Jeudi, quelques jours après avoir accueilli en grandes pompes, et complaisamment, Nicolas Sarkozy au journal de 20 heures, France 2 a accordé à Alain Juppé plus de deux heures d'émission dans une nouvelle édition de Des Paroles et Des Actes. Une émission extrêmement révélatrice.
Deux débats sans intérêts
L'échange avec la députée du FN n'était pas plus productif, même si, étonnament, il a été bien plus posé et calme que le précédent. En 20 minutes, Marion Maréchal Le Pen a été incapable de parler d'autre chose que d'immigration. Et si elle a pris un ton très mesuré, on voyait tout de même des différences. Mais ne parler que de ce sujet alors qu'il y en a tant d'autres (monnaie unique, protectionnisme, finance, monétisation de la dette publique, services publics, éducation, sécurité, questions éthiques, science...) donne une image mono-maniaque et extrêmement limitée du FN,
qui n'apparait pas, heureusement, comme une alternative crédible aux deux partis qui se succèdent au pouvoir depuis des décennies. En outre, elle est très souvent restée à la surface des choses, sans rentrer dans le fond des sujets.

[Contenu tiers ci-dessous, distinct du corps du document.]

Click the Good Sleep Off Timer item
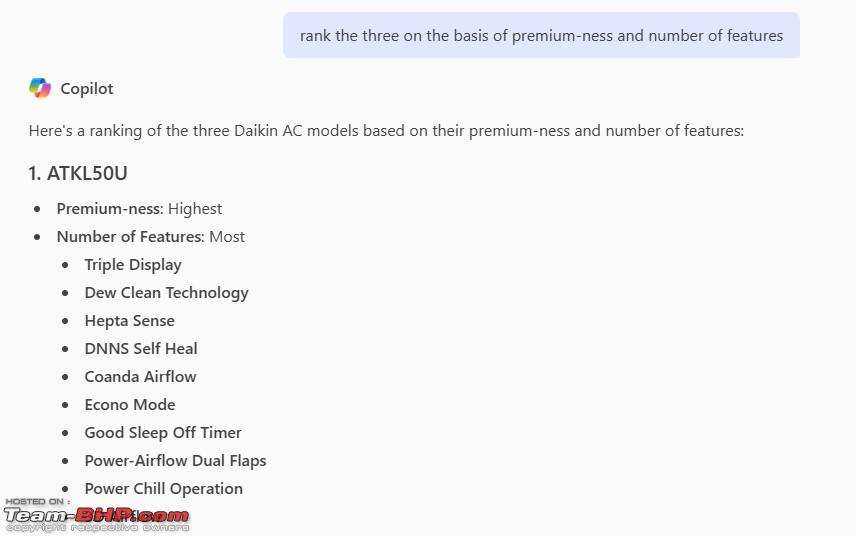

Une triple impasse pour le pays
Du coup, cette émission laisse un goût amer. On a eu droit à un FN, qui, à défaut d'être aggressif, était bien superficiel et léger. Le socialiste, incapable de défendre sa politique, se contentait d'éléments de langage dignes d'un communicant pas très bien inspiré, et adepte du plus c'est gros, plus cela passe. Au final, le spectacle était tellement désolant qu'Alain Juppé en sortait grandi, apparaissant comme plus professionnel et finalement assez modéré, face à des adversaires un ton en-dessous. Mais par-delà son apparence de premier de la classe qui aurait bien vieilli, perdu la dureté des tanins de sa jeunesse et gagné en rondeur, comme un bon Bordeaux, qu'il représenterait bien, le discours d'Alain Juppé, malgré son professionnalisme apparent, est d'une pauvreté intellectuelle absolument affligeante.
Nous avons eu droit à
tous les poncifs de la pensée économique actuelle, entre une dépense publique trop élevée de 7% du PIB, soit 140 milliards (
sachant que l'on compare des choux et des carottes), une dette trop lourde (
on se demande pourquoi la France emprunte à 1,25% sur 10 ans), «
la croissance, c’est d’abord la compétitivité des entreprises » (
jusqu'où faudrait-il baisser le prix du travail pour être aussi compétitif que les Roumains, les Marocains, les Indiens ?). Alain Juppé se fait le représentant irréfléchi des idées néolibérales d'il y a 100 ans ou des années 1980,
alors que même le FMI a mis de l'eau dans son vin austéritaire, et que
l'explosion des inégalités ou l'instabilité économiques poussent de nombreux économistes à reconsidérer leurs positions. Pour éviter tout débat, il dit que «
la seule chose qui marche, c’est l’économie de marché (…) je suis libéral », comme s’il n’y avait pas une infinité de variantes…
Bref, Alain Juppé est bien le représentant de cette classe politique dans sa bulle, paresseuse et conformiste. C’est lui qui est fermé, à toute remise en question d’une pensée fossilisée malgré les ravages qui sont faits en son nom en Grèce ou ailleurs.